▶ _Problem_
Repeat the listing below in full, keeping each word as given.

▶ _Dataset entries_
--- START ---

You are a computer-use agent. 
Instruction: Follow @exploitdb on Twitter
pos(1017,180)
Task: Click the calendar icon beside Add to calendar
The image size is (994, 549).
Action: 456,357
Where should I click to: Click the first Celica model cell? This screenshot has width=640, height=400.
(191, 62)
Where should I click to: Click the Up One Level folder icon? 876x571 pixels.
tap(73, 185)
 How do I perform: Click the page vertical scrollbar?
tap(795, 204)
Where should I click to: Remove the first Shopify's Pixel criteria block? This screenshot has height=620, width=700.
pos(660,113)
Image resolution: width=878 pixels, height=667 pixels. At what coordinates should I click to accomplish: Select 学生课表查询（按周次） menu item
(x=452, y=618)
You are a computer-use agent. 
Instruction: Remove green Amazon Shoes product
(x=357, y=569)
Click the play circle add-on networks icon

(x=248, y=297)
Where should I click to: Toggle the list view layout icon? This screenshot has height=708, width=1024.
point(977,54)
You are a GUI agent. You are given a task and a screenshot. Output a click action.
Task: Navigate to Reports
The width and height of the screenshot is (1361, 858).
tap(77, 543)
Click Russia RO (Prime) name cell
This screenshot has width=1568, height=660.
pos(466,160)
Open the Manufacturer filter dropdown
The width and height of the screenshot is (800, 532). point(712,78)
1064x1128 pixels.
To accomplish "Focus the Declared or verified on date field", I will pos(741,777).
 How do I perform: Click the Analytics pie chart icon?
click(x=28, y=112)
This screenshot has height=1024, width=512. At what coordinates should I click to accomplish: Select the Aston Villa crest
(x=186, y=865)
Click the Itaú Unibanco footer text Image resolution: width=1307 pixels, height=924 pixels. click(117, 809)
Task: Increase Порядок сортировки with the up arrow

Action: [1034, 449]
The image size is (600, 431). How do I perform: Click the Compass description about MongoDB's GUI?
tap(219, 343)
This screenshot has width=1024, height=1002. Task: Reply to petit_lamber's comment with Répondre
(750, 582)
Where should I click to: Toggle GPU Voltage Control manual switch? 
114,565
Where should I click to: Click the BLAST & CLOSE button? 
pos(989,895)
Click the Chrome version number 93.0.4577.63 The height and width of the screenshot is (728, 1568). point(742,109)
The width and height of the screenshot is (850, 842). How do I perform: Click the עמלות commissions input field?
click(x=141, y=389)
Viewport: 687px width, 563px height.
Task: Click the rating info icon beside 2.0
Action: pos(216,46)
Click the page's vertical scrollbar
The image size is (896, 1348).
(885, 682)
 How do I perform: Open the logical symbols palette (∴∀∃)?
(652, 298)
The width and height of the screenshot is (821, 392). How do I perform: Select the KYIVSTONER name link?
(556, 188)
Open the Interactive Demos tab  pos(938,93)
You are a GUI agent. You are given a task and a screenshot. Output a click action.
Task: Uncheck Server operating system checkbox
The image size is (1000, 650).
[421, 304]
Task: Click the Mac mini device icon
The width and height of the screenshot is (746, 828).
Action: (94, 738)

--- END ---

▶ _Answer to the problem_
You are a computer-use agent. 
Instruction: Follow @exploitdb on Twitter
pos(1017,180)
Task: Click the calendar icon beside Add to calendar
The image size is (994, 549).
Action: 456,357
Where should I click to: Click the first Celica model cell? This screenshot has width=640, height=400.
(191, 62)
Where should I click to: Click the Up One Level folder icon? 876x571 pixels.
tap(73, 185)
 How do I perform: Click the page vertical scrollbar?
tap(795, 204)
Where should I click to: Remove the first Shopify's Pixel criteria block? This screenshot has height=620, width=700.
pos(660,113)
Image resolution: width=878 pixels, height=667 pixels. At what coordinates should I click to accomplish: Select 学生课表查询（按周次） menu item
(x=452, y=618)
You are a computer-use agent. 
Instruction: Remove green Amazon Shoes product
(x=357, y=569)
Click the play circle add-on networks icon

(x=248, y=297)
Where should I click to: Toggle the list view layout icon? This screenshot has height=708, width=1024.
point(977,54)
You are a GUI agent. You are given a task and a screenshot. Output a click action.
Task: Navigate to Reports
The width and height of the screenshot is (1361, 858).
tap(77, 543)
Click Russia RO (Prime) name cell
This screenshot has width=1568, height=660.
pos(466,160)
Open the Manufacturer filter dropdown
The width and height of the screenshot is (800, 532). point(712,78)
1064x1128 pixels.
To accomplish "Focus the Declared or verified on date field", I will pos(741,777).
 How do I perform: Click the Analytics pie chart icon?
click(x=28, y=112)
This screenshot has height=1024, width=512. At what coordinates should I click to accomplish: Select the Aston Villa crest
(x=186, y=865)
Click the Itaú Unibanco footer text Image resolution: width=1307 pixels, height=924 pixels. click(117, 809)
Task: Increase Порядок сортировки with the up arrow

Action: [1034, 449]
The image size is (600, 431). How do I perform: Click the Compass description about MongoDB's GUI?
tap(219, 343)
This screenshot has width=1024, height=1002. Task: Reply to petit_lamber's comment with Répondre
(750, 582)
Where should I click to: Toggle GPU Voltage Control manual switch? 
114,565
Where should I click to: Click the BLAST & CLOSE button? 
pos(989,895)
Click the Chrome version number 93.0.4577.63 The height and width of the screenshot is (728, 1568). point(742,109)
The width and height of the screenshot is (850, 842). How do I perform: Click the עמלות commissions input field?
click(x=141, y=389)
Viewport: 687px width, 563px height.
Task: Click the rating info icon beside 2.0
Action: pos(216,46)
Click the page's vertical scrollbar
The image size is (896, 1348).
(885, 682)
 How do I perform: Open the logical symbols palette (∴∀∃)?
(652, 298)
The width and height of the screenshot is (821, 392). How do I perform: Select the KYIVSTONER name link?
(556, 188)
Open the Interactive Demos tab  pos(938,93)
You are a GUI agent. You are given a task and a screenshot. Output a click action.
Task: Uncheck Server operating system checkbox
The image size is (1000, 650).
[421, 304]
Task: Click the Mac mini device icon
The width and height of the screenshot is (746, 828).
Action: (94, 738)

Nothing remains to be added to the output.